In related news, Chuck Cooper, the lead defense attorney for Prop 8, spoke to BYU law students on Thursday about the threat of gay marriage. Cooper’s disappointing performance prompted one attendee to ask: “If Chuck Cooper can’t defend Prop 8 in front of a group of BYU students, then how is he going to defend it in front of the Supreme Court?”
Patheos has a series of thoughtful articles on the future of secular humanism. We have reason to be optimistic.
In their magazine Awake!, Jehovah’s Witnesses critique the ‘new atheism,’ ironically complaining that atheists are “not content to keep their views to themselves.”
Despite undergoing chemotherapy for esophageal cancer, Christopher Hitchens marshaled enough strength to debate David Berlinski, author of The Devil’s Delusion: Atheism and Its Scientific Pretensions, last week. By all accounts, Hitchens was at the top of his game.
Our friend Craig, over at his blog, credits Mormonism for his atheism. I can relate, as I’m sure many of you can too. A disproportionate number of nonbelievers come out of institutional and legalistic religions like Mormonism and Catholicism.
A new study finds that atheist/agnostic doctors are twice as likely than their religious peers to hasten the death of terminally-ill patients.
The president of the Montana Tea Party was forced to resign after joking about hanging homosexuals.
An atheist and computer science student at Purdue has been blogging his way through the entire Bible, providing chapter summaries and critical commentary.
CTR rings are a thing of the past.
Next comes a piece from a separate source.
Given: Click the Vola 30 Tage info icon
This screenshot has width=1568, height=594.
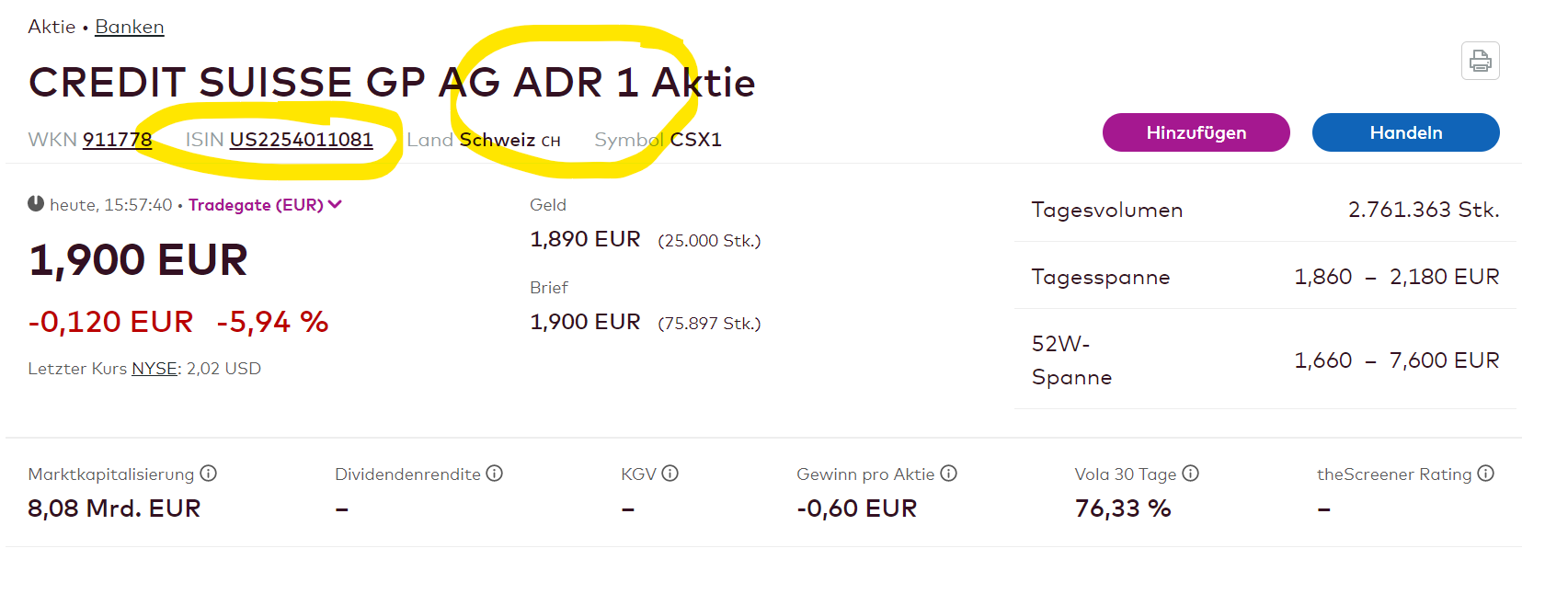Looking at the screenshot, I should pos(1191,474).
Introducing CTR brass knuckles…
Atheist philosopher Keith Parsons says goodbye to the philosophy of religion. “I just cannot take [theistic] arguments seriously any more,” he writes, “and if you cannot take something seriously, you should not try to devote serious academic attention to it.”
Utah artist Jon McNaughton, who drew national attention for this painting, has produced yet another controversial piece—this one depicting President Obama standing on the Constitution while previous presidents look on in astonishment and disgust.
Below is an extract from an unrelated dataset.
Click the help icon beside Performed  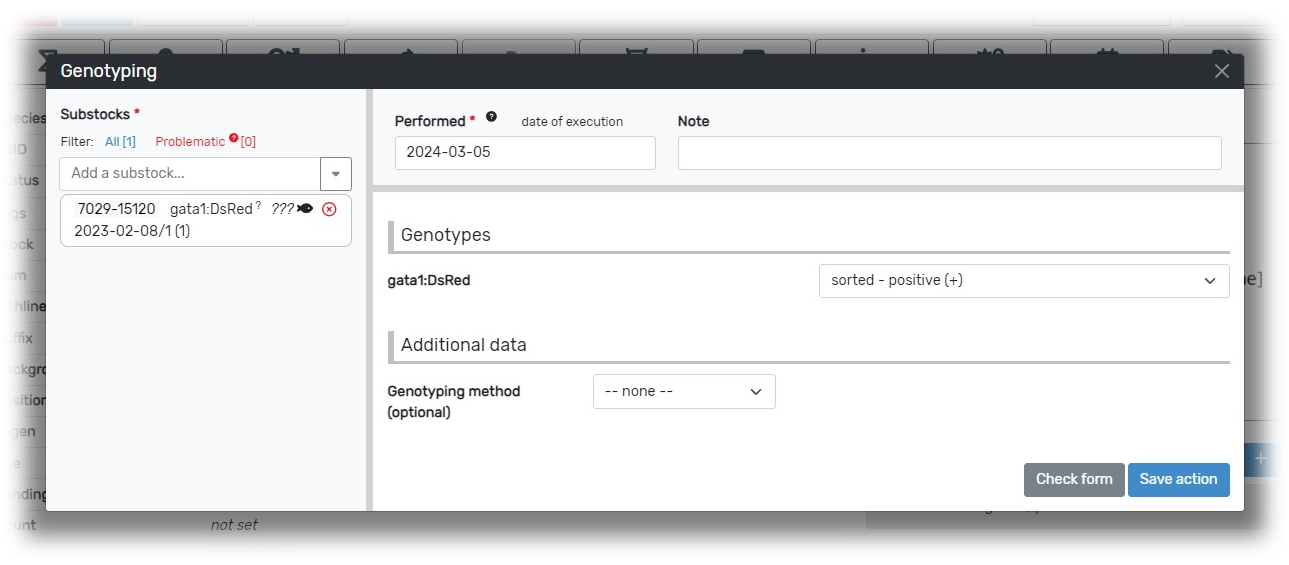[x=491, y=117]
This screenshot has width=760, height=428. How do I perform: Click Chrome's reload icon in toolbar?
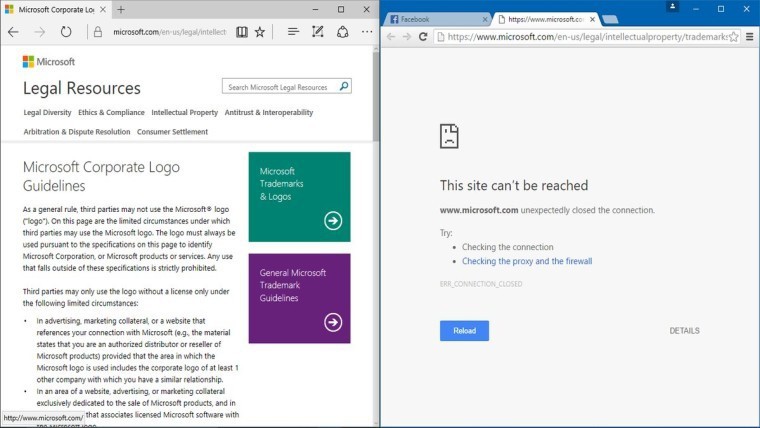click(x=423, y=37)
A professor at a Catholic college in India had his hand chopped off by the Islamic Popular Front of India for allegedly preparing a paper with derogatory references to Muhammad. Adding insult to injury (literally!), the college fired him for offending “religious sensibilities.”
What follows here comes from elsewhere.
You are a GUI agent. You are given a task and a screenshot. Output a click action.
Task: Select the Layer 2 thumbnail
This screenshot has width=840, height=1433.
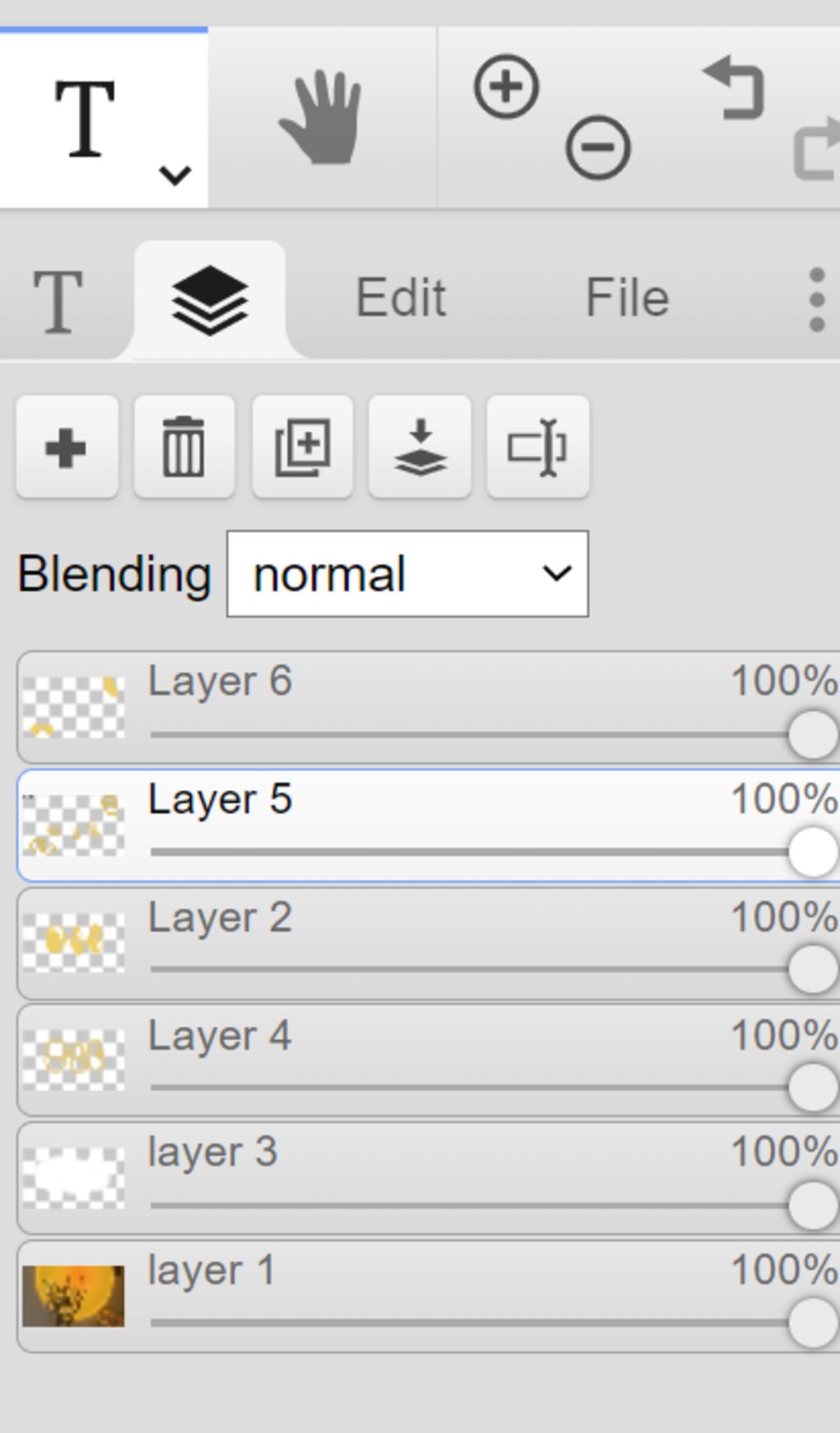tap(74, 942)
The Liberal Agnostic Who Could updates the 13 Articles of Faith.
Julian Baggini, editor of The Philosopher’s Magazine, argues that science hasn’t killed god, only rendered him unrecognizable. The universe of Hawking and other scientists leaves no room for what Baggini calls “the activist god of the Bible.”
One of the members of our sister group SHIFT recently created the website LDS Origins, a resource for early Mormon history. Also at the site is the transcript of a conversation this SHIFT member had with an unnamed LDS apostle.
Robert Fisk of The Independent documents the growing problem of so-called honor killings, which claim the lives of at least 20,000 women a year.